4 responses to “An Excerpt from Salvation City, by Sigrid Nunez”

  1. BellaTheHappyLoser says:

    So much repetition of the saying “rapture children” it got distracting

    but I think I will like this since it will be a polar opposite of the “The Village of the Damned”

    plus there is a real rapture children going on in the United States with Lou Engle and his IHOP

    international house of prayer where it seems the individuals have sold out to special revelations

    and proclaiming prophecy…reminds you or the ‘Moonies’ of the 70’s and 80’s very cult like from our perspective but from theirs they are in the Spirit.

    • Counts Parsnips with the wolves says:

      Bella.Can I call you Bella? I believe the term “rapture child” is a descriptive term that our author had to use in order to keep us from confusing a “rapture child” with a normal child.
      I love this story,to a fault.And I could find no faults with it at all.
      I enjoy reading.

  2. Marni Grossman says:

    I love love loved “The Last of Her Kind” and am, thus, tickled that I got to read this excerpt.

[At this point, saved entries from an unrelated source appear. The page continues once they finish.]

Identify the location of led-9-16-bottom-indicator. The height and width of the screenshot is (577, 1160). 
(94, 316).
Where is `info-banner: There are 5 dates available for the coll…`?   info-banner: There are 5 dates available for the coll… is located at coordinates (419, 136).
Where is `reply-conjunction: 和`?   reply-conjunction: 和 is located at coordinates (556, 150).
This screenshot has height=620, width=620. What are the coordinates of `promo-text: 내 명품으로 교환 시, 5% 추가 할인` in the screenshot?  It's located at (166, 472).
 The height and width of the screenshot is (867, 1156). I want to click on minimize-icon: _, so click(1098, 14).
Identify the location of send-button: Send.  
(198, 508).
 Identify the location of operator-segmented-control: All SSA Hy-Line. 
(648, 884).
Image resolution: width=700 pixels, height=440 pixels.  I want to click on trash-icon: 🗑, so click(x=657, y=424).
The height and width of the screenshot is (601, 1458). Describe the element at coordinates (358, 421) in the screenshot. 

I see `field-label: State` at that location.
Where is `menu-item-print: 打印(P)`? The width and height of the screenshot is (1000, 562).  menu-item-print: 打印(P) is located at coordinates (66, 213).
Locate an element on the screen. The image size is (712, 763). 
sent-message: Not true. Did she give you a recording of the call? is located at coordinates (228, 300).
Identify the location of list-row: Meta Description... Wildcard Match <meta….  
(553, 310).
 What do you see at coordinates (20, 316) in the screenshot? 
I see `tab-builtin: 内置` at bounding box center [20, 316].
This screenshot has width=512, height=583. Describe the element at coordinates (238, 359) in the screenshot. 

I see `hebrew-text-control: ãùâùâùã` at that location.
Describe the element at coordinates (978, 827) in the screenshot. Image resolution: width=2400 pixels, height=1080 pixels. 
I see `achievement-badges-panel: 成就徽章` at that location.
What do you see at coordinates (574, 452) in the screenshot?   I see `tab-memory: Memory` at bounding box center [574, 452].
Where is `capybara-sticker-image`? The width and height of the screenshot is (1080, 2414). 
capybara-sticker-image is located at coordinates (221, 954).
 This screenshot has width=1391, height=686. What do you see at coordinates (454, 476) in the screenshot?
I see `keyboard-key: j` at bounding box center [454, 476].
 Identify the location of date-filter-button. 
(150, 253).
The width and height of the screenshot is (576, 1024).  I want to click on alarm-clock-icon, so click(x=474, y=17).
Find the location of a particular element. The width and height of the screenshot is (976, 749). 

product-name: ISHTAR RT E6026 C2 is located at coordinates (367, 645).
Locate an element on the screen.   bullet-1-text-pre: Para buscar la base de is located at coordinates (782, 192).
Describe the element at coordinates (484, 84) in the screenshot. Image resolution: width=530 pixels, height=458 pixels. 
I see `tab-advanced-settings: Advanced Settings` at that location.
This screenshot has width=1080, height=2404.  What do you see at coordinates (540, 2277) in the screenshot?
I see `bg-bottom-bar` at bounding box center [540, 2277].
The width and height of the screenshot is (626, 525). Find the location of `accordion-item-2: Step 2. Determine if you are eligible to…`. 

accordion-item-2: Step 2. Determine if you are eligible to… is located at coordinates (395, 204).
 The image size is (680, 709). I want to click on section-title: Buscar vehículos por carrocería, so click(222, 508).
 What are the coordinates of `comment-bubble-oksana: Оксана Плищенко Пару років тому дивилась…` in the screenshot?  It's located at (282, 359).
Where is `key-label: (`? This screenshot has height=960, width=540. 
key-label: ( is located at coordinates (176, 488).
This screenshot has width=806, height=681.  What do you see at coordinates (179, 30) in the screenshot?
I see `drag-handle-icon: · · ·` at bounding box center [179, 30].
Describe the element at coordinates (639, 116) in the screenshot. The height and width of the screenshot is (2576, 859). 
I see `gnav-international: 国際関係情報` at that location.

I’m eager to read the book in its entirety.

  3. Lyn LeJeune says:

    let’s see….Children of the Corn – all blond blue-eyed children with paranormal powers…why wait for the rapture(the first and revelation), The World Made by Hand and The Witch of Hebron—the best yet, something by Maragret Atwood, Stephen King and just about every third book on the bookstore shelves, not to mention most of the new made for tv movies….we’re doomed. I’m eating all the ice cream I want before the electricity is turned off.